From: Mathieu Desnoyers <mathieu.desnoyers@polymtl.ca>
To: Jeremy Fitzhardinge <jeremy@goop.org>
Cc: Ingo Molnar <mingo@elte.hu>, Steven Rostedt <rostedt@goodmis.org>,
Linux Kernel Mailing List <linux-kernel@vger.kernel.org>,
Jeremy Fitzhardinge <jeremy.fitzhardinge@citrix.com>
Subject: Re: [PATCH 1/4] tracing: move __DO_TRACE out of line
Date: Sat, 18 Apr 2009 02:53:31 -0400 [thread overview]
Message-ID: <20090418065331.GA1942@Krystal> (raw)
In-Reply-To: <49E8D91F.1060005@goop.org>
* Jeremy Fitzhardinge (jeremy@goop.org) wrote:
> Ingo Molnar wrote:
>> I meant to suggest to Jeremy to measure the effect of this
>> out-of-lining, in terms of instruction count in the hotpath.
>>
>
> OK, here's a comparison for trace_sched_switch, comparing inline and out
> of line tracing functions, with CONFIG_PREEMPT enabled:
>
> The inline __DO_TRACE version of trace_sched_switch inserts 20
> instructions, assembling to 114 bytes of code in the hot path:
>
[...]
>
> __do_trace_sched_switch is a fair bit larger, mostly due to function
> preamble frame and reg save/restore, and some unfortunate and
> unnecessary register thrashing (why not keep rdi,rsi,rdx where they
> are?). But it isn't that much larger than the inline version: 34
> instructions, 118 bytes. This code will also be shared among all
> instances of the tracepoint (not in this case, because sched_switch is
> unique, but other tracepoints have multiple users).
>
[...]
> So, conclusion: putting the tracepoint code out of line significantly
> reduces the hot-path code size at each tracepoint (114 bytes down to 31
> in this case, 27% the size). This should reduce the overhead of having
> tracing configured but not enabled. The saving won't be as large for
> tracepoints with fewer arguments or without CONFIG_PREEMPT, but I chose
> this example because it is realistic and undeniably a hot path. And
> when doing pvops tracing, 80 new events with hundreds of callsites
> around the kernel, this is really going to add up.
>
> The tradeoff is that the actual tracing function is a little larger, but
> not dramatically so. I would expect some performance hit when the
> tracepoint is actually enabled. This may be mitigated increased icache
> hits when a tracepoint has multiple sites.
>
> (BTW, I realized that we don't need to pass &__tracepoint_FOO to
> __do_trace_FOO(), since its always going to be the same; this simplifies
> the calling convention at the callsite, and it also makes void
> tracepoints work again.)
>
> J
Yep, keeping "void" working is a niceness I would like to keep. So about
this supposed "near-zero function call impact", I decided to take LTTng
for a little test. I compare tracing the "core set" of Google
tracepoints with the tracepoints inline and out-of line. Here is the
result :
tbench test
kernel : 2.6.30-rc1
running on a 8-cores x86_64, localhost server
tracepoints inactive :
2051.20 MB/sec
"google" tracepoints activated, flight recorder mode (overwrite) tracing
inline tracepoints
1704.70 MB/sec (16.9 % slower than baseline)
out-of-line tracepoints
1635.14 MB/sec (20.3 % slower than baseline)

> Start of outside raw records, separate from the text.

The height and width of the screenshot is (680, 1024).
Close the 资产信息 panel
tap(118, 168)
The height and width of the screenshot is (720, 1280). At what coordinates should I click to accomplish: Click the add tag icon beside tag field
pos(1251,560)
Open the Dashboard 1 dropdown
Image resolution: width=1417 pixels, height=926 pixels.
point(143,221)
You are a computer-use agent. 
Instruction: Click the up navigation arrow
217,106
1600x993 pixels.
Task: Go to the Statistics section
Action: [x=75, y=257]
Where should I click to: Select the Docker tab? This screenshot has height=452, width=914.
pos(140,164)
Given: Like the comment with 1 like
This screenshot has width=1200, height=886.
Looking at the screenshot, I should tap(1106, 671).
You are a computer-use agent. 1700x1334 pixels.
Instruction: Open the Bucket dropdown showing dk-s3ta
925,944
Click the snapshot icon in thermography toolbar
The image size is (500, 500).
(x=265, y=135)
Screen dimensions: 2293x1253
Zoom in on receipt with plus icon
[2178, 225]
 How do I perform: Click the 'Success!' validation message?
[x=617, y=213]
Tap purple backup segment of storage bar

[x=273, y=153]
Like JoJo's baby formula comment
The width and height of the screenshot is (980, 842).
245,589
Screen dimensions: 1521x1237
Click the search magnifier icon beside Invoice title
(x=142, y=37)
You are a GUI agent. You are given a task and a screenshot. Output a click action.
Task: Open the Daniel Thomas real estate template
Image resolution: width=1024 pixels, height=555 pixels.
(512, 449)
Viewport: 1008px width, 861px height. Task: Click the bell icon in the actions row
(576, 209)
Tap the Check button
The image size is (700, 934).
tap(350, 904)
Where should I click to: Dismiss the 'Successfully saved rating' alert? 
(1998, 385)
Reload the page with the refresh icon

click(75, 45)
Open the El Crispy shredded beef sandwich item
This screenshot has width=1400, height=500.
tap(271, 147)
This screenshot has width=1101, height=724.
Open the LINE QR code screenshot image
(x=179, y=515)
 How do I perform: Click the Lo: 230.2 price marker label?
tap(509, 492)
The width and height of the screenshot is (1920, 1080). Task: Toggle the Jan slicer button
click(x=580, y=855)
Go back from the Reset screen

So the overall tracer impact is 20 % bigger just by making the
tracepoints out-of-line. This is going to add up quickly if we add as
much function calls as we currently find in the event tracer fast path,
but LTTng, OTOH, has been designed to minimize the number of such
function calls, and you see a good example of why it's been such an
important design goal above.
About cache-line usage, I agree that in some cases gcc does not seem
intelligent enough to move those code paths away from the fast path.
What we would really whant there is -freorder-blocks-and-partition, but
I doubt we want this for the whole kernel, as it makes some jumps
slightly larger. One thing we should maybe look into is to add some kind
of "very unlikely" builtin expect to gcc that would teach it to really
put the branch in a cache-cold location, no matter what.
Mathieu
--
Mathieu Desnoyers
OpenPGP key fingerprint: 8CD5 52C3 8E3C 4140 715F BA06 3F25 A8FE 3BAE 9A68
next prev parent reply other threads:[~2009-04-18 6:54 UTC|newest]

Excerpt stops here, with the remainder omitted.